Marcelo in the Real World by Francisco X. Stork was one of my favorite reads last year. I loved the story of an autistic young man learning to relate to and live in a complicated world full of fallen people.
The Last Summer of the Death Warriors has the same theme without the autism. As the story begins, Pancho, a seventeen year old orphan, whose only other family member, his sister Rosa, has just died, is headed for the Catholic orphanage St. Anthony’s Home to complete his high school education and his minority. At St. Anthony’s Pancho meets D.Q., a cancer victim and author of The Death Warrior Manifesto. D.Q. talks a lot and writes when he’s not talking. Pancho isn’t much into words; he uses few, reads not at all, and thinks D.Q. is a freak. As the story progresses, the two young men are thrown together in a journey of healing and growth and just living, choosing life in a complicated and death-filled world.
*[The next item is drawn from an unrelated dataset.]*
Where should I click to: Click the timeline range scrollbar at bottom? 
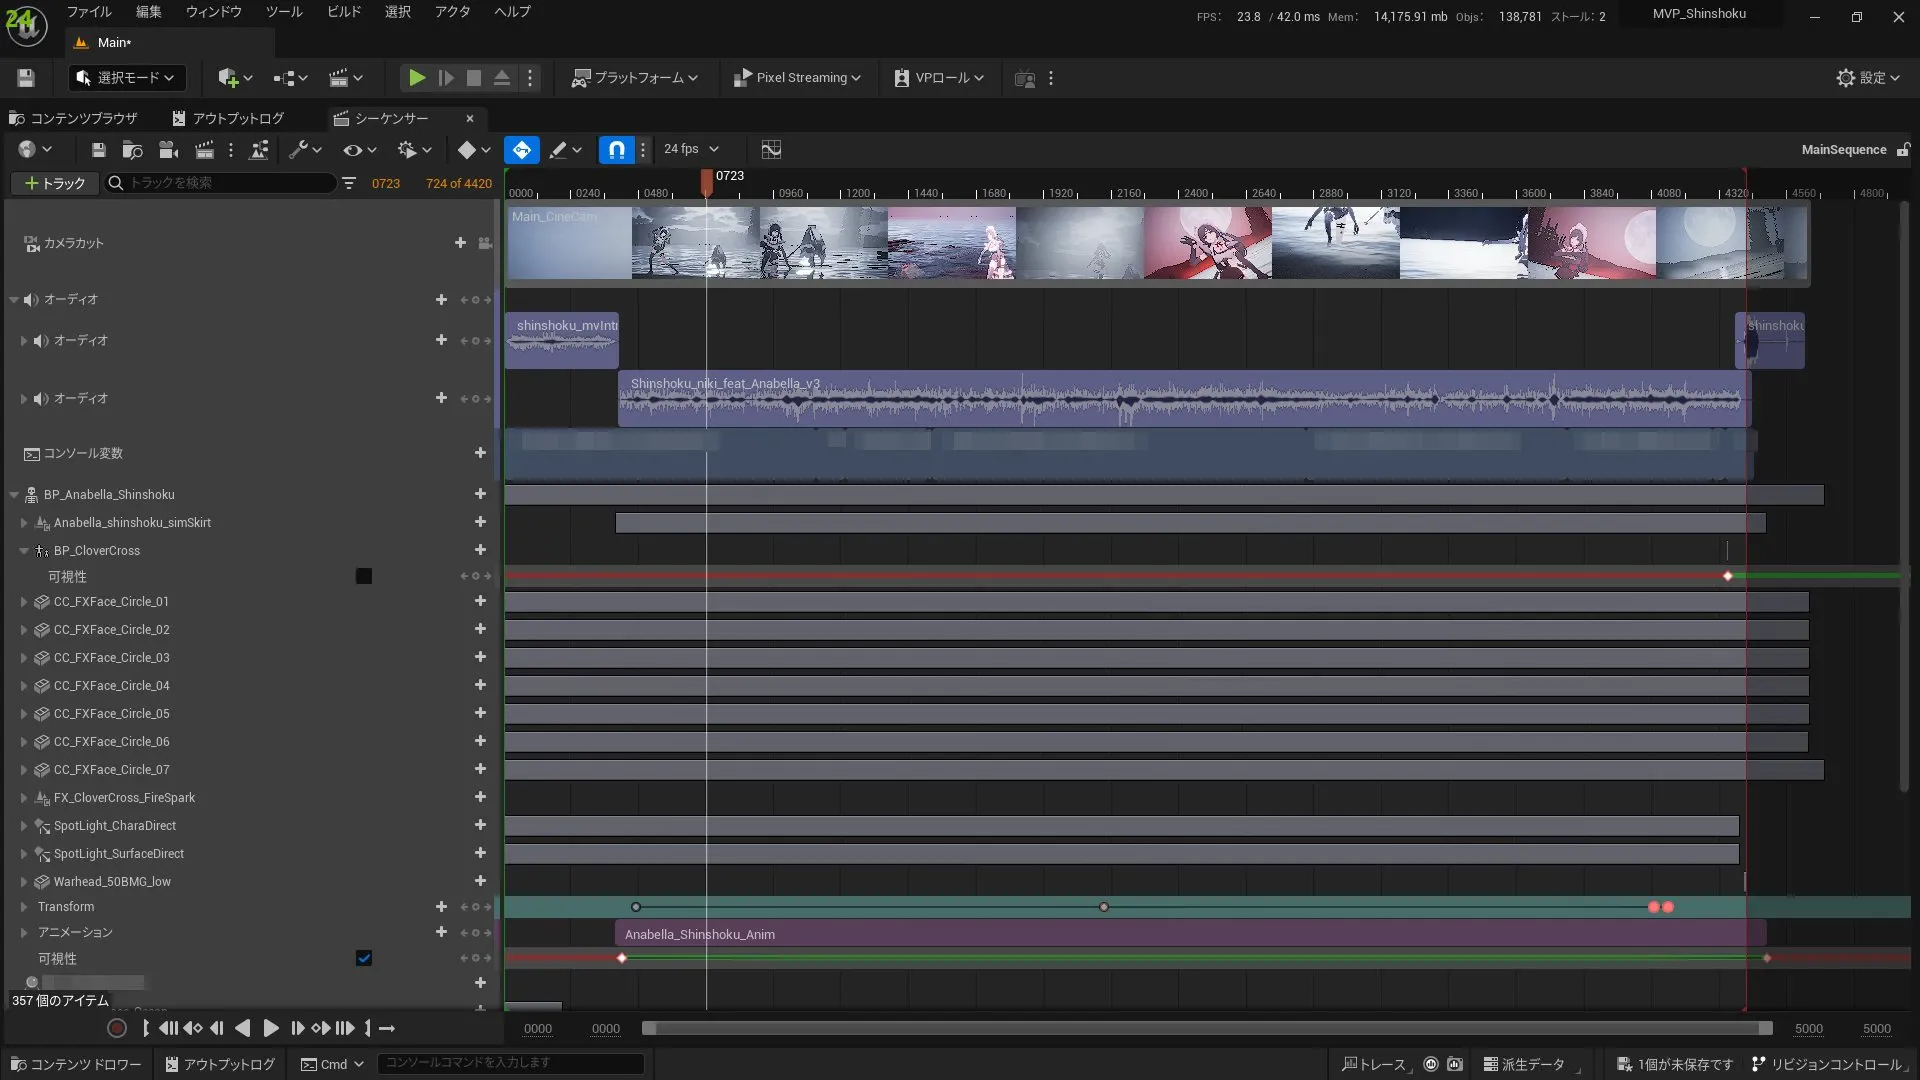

One of the choices D.Q. has to make in the book is whether or not to continue undergo the experimental chemotherapy treatments that his mom desperately wants him to take. The choice is not simple and not really presented as simple. D.Q. wants to live. The chemotherapy makes him sick and unable to think clearly. But it might cure him (probably not). D.Q. wants to live fully for whatever time he has left. It annoyed me a little that he didn’t see the spiritual healer/shaman that his mom also brought into his life in the same terms as the chemotherapy. Yes, Johnny Corazon, the shaman, might cure D.Q. of cancer (very probably not). However, the spiritual confusion and sickness that Corazon’s dubious treatments would also bring into D.Q.’s life were not worth the small possibility that there was something worthwhile and healing in the mix.
Pancho also has choices to make, and although it’s clear from the beginning of the book that Pancho is on the wrong path, it’s not so clear whether or not Pancho will realize his error and choose life instead of death and revenge. Pancho has reason to be angry, but he’s about to ruin his life out of sheer anger and vengeance when he meets D.Q. And nobody can talk Pancho out of his self-destructive course because Pancho isn’t listening to anyone. Pancho is a man of action, not words. He needs healing, too, but doesn’t realize he’s actually sick, sicker than D.Q. who’s dying.
The Last Summer of the Death Warriors is a good story, one that I would recommend to anyone, especially guys, confronting death in their own life or in the life of a friend or relative. It’s also a story about revenge and forgiveness, and on that theme Stork hits all the right notes as far as I’m concerned. Death Warriors will give readers a lot to talk about and process, as well as a good story, and what can one ask from a piece of YA fiction?